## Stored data
++++++++++

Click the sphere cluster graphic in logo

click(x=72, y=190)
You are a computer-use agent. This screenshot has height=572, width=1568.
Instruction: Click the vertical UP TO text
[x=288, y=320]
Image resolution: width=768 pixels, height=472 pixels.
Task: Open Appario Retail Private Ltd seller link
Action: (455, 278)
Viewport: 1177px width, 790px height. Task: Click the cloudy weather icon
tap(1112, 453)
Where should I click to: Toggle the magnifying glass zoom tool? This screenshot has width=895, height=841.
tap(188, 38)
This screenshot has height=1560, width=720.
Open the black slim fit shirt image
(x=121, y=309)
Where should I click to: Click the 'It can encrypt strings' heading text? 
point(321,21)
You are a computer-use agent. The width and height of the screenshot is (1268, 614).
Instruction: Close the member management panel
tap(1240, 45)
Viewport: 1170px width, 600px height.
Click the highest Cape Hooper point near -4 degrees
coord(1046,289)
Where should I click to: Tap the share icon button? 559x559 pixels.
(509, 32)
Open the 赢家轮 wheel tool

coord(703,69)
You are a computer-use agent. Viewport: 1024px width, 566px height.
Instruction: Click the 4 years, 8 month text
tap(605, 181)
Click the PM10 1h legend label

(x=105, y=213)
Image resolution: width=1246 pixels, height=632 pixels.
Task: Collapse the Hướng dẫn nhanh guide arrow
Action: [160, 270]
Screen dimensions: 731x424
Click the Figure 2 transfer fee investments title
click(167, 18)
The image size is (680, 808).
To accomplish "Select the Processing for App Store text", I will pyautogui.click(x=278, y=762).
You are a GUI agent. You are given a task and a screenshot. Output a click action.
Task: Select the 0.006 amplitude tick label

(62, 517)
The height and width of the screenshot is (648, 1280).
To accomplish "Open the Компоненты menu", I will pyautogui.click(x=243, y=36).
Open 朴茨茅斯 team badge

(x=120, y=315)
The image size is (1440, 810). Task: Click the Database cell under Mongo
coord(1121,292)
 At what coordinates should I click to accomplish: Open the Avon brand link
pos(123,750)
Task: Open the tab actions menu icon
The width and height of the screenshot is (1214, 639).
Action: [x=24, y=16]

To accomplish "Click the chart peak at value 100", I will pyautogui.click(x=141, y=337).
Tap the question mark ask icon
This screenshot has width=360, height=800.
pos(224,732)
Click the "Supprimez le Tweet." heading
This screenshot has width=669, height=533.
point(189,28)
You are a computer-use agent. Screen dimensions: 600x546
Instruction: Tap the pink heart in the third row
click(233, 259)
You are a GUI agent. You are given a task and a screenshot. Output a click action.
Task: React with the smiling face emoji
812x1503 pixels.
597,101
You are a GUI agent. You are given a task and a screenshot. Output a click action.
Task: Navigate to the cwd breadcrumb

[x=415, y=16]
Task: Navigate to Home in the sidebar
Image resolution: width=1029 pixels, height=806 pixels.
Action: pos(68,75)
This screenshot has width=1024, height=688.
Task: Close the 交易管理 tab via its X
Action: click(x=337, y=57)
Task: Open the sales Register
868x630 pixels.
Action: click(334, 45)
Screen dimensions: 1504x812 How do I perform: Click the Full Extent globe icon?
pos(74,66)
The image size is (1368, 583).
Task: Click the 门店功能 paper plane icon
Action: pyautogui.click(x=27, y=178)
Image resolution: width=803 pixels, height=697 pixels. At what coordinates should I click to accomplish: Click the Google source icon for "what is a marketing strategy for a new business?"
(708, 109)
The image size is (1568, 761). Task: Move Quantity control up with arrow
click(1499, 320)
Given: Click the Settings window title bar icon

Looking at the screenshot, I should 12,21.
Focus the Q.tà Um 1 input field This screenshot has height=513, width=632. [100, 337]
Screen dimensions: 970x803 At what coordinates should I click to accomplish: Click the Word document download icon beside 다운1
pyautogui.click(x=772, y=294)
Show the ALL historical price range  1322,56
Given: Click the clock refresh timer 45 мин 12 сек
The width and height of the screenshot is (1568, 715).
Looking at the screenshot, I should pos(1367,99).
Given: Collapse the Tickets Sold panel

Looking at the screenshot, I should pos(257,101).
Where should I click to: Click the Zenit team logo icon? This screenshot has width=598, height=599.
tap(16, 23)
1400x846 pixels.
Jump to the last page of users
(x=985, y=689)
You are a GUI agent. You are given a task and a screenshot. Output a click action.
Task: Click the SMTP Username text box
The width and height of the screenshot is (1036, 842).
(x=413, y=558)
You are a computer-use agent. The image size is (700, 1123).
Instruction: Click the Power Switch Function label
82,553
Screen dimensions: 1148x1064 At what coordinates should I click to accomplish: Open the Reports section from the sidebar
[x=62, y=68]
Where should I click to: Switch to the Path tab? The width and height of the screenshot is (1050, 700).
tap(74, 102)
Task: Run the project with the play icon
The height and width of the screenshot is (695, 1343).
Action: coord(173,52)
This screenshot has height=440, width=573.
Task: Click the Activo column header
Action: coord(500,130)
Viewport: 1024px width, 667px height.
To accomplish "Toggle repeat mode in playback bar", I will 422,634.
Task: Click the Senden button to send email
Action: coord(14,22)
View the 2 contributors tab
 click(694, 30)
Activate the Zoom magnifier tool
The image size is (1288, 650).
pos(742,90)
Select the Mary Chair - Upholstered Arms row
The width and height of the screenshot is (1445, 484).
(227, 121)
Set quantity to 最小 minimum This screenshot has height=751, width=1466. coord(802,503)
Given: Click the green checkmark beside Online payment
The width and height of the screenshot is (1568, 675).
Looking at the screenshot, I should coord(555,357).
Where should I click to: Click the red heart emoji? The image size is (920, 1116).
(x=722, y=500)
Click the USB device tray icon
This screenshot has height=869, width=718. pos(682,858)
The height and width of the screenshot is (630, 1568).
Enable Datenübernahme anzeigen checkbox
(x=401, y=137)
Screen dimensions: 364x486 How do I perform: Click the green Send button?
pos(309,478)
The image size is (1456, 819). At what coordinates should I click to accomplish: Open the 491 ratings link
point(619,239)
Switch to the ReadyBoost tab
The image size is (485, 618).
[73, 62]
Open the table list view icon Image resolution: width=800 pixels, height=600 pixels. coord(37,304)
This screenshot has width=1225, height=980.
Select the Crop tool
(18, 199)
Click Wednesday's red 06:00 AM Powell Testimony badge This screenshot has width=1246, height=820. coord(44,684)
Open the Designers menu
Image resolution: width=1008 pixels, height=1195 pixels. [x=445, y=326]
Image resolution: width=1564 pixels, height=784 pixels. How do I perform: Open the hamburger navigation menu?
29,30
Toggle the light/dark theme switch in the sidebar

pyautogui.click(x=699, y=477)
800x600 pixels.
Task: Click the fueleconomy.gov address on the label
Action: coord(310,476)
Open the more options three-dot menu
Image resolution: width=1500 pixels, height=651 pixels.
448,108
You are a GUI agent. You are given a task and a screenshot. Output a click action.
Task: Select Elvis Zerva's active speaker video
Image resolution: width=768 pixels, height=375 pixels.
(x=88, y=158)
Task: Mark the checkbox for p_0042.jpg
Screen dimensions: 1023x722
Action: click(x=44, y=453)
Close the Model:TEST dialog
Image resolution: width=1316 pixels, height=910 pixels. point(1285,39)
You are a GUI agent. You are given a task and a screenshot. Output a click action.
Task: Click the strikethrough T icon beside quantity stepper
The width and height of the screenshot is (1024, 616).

++++++++++

## Exercise objective
Reply with the lines from the first line of the entries through the line that contains "Viewport: 1170px width, 600px height.", repeated exactly with both ends kept, and with nothing else.

## Result of the exercise
Click the sphere cluster graphic in logo

click(x=72, y=190)
You are a computer-use agent. This screenshot has height=572, width=1568.
Instruction: Click the vertical UP TO text
[x=288, y=320]
Image resolution: width=768 pixels, height=472 pixels.
Task: Open Appario Retail Private Ltd seller link
Action: (455, 278)
Viewport: 1177px width, 790px height. Task: Click the cloudy weather icon
tap(1112, 453)
Where should I click to: Toggle the magnifying glass zoom tool? This screenshot has width=895, height=841.
tap(188, 38)
This screenshot has height=1560, width=720.
Open the black slim fit shirt image
(x=121, y=309)
Where should I click to: Click the 'It can encrypt strings' heading text? 
point(321,21)
You are a computer-use agent. The width and height of the screenshot is (1268, 614).
Instruction: Close the member management panel
tap(1240, 45)
Viewport: 1170px width, 600px height.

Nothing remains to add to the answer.